The story of the Nantuck Brothers and how they suffered at the hands of Klondike justice has since become well known. During a recent staging of Leonard Linklater’s play, Justice, I was happy to see that just as much attention was paid to the way in which gold-seekers Meehan and Fox were mistreated by aboriginal justice. One died; the other was wounded.

You can read a short form of the story at the MacBride Museum’s website or delve into more detail in chapter two of Ken Coates and William Morrison’s book, Strange Things Done.

Alane Grove provided an analysis of the case in an article called “Where is the Justice, Mr. Mills?”, which can be found online in a volume called Essays in the History of Canadian Law: British Columbia and the Yukon, edited by Hamar Foster and John McLaren.

Leonard’s play is based on the material found in sources like these, but necessarily it’s not a totally accurate portrayal. However, while condensed in both time and number of actors, it is a faithful rendition of the issues involved.

The archeological and forensic work done at the actual burial site makes it clear that native and non-native felons received the same treatment after they were executed. Burials in hallowed ground would have been out of the question for convicted killers in those days, and keeping the sites a secret was considered proper to avoid disturbances. No one was hiding anything, as the executions themselves had been quite public.

The coffins had been squashed by additional landfill and decades of heavy machinery trundling over the compound. This had given rise to some misreporting (not by me, I hasten to add) that had two bodies packed in one coffin. Part of the fourth coffin and remains had been washed away, most likely by seasonal water flow in the slough which once flowed above ground through the compound before it was backfilled, and which still surfaces as a seasonal pond in between St.Paul’s Anglican Church and the Commissioner’s Residence.

Parsons and Mooney present an excellent illustrated lecture.
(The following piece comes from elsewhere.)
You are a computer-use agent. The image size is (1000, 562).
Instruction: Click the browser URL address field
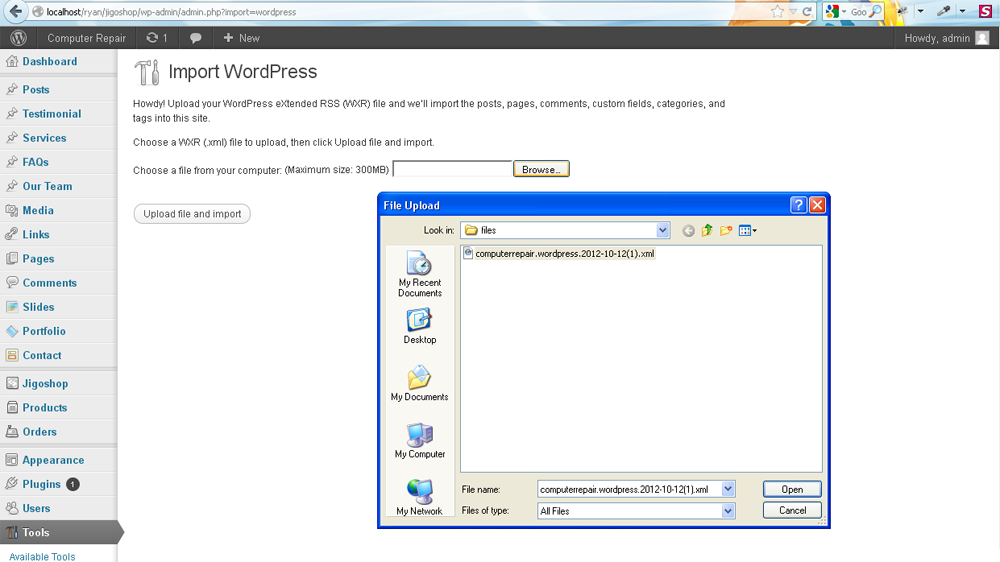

Parsons focusses on the dealings at the site. Mooney shows how the physical remains tell the story of who these men were. The Nantuck brothers and one of the white felons are clearly identified. The fourth is not confirmed, but she makes a compelling case as to who he might be.

New to this version of the lecture was Parsons’ account of the eventual reburial of the four men, how it was decided that they would finally rest in Dawson City, and how that solemn, private event was handled.

This case is fascinating on many level; cross-cultural, archeological, and forensic. The manner in which all the potentially serious issues were dealt with in the 21st century is a sharp contrast to the misunderstandings that created the situation in the first place.